"Colorful"
One thing I love about our liturgical seasons in our church year are the colors. Purple, white, green, red, and even blue in those churches that use blue instead of purple for Advent. The diversity of color makes for a rich and colorful calendar cycle on our Sundays throughout the year. Just walk through the church door on any given Sunday and the richness of color draws you eye immediately to the beautiful hangings on the altar and the smaller ones on the lectern and pulpit – those places where the Word is read and spoken. Interesting: whatever the colors there are gold threads woven or appliqued or fringed with the design. The other place the color shows up is on the minister’s stole.

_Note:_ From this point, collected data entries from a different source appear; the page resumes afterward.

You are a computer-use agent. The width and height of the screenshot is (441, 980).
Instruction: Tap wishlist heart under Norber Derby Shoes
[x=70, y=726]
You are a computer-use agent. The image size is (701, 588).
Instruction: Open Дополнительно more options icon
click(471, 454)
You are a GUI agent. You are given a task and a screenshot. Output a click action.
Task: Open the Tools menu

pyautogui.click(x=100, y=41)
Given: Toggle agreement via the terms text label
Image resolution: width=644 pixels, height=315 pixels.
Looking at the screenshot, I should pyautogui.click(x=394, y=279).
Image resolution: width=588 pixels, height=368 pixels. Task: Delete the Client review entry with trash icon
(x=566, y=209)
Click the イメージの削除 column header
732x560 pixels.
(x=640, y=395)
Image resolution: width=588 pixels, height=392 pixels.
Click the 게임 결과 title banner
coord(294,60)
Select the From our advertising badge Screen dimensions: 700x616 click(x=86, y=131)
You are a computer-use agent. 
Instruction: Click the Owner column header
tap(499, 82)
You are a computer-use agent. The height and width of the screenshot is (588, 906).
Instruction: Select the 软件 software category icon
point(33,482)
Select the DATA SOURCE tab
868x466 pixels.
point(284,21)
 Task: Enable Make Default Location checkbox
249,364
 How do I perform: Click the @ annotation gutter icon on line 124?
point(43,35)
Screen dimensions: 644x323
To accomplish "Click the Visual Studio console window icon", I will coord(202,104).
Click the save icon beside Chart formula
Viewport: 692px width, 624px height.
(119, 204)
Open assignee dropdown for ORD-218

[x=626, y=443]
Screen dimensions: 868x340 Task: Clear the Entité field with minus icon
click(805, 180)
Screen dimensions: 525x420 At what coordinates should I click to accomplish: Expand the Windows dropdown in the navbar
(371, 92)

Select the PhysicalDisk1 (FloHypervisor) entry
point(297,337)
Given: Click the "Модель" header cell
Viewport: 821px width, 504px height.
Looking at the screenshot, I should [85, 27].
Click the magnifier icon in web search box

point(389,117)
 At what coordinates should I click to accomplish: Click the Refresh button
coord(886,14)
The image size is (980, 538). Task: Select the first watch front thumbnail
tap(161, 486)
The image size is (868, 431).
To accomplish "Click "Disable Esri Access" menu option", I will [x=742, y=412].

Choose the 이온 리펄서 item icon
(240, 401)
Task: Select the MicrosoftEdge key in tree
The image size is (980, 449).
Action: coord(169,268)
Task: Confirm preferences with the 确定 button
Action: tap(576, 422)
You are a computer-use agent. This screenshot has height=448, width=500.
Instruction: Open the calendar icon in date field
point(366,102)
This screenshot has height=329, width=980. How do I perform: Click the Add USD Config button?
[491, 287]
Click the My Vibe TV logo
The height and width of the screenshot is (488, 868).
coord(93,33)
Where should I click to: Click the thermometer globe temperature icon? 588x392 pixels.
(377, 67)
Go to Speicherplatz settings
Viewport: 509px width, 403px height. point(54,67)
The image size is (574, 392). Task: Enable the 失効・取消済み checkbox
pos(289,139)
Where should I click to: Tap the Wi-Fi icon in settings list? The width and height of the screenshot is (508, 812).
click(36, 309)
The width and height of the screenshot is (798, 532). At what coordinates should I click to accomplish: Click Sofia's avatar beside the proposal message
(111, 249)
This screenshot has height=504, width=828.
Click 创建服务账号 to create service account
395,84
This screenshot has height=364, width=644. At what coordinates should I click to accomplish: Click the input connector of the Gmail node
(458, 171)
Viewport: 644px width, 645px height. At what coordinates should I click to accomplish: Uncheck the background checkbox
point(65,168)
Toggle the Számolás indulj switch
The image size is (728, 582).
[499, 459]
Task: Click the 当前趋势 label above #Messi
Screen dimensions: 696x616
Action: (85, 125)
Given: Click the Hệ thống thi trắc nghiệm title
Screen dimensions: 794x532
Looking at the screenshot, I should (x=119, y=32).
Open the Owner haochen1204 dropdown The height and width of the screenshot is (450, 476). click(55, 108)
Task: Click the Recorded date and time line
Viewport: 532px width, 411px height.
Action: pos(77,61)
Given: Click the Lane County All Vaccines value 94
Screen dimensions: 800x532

I remember one of the Sundays in my first year at Farnham and St. John’s. When at St. John’s, I generally vest in my church study, picking out the appropriate (for the season) stole from the rainbow array hanging in the closet there. That Sunday I grabbed my red stole, dashed over to the church, and through the sanctuary doors as the organ prelude was in process. I heard a little gasp from someone nearby and turned. The Altar Guild Chair was standing there, a look of distress on her face as she took in the color of my bright red stole and the rich purple hangings on the altar. “Oh no!” she moaned. I realized that one of us had messed up the color coordination of the day. In a momentary visual of myself in my beautiful red stole standing at the Lord’s Table draped in deep rich purple, I felt a surge of joy and delight. I turned as the prelude ended, the church bell ringing out that we were to begin, and whispered in the direction of my distressed Altar Guild Chair, “I just love red and purple together and God does too.”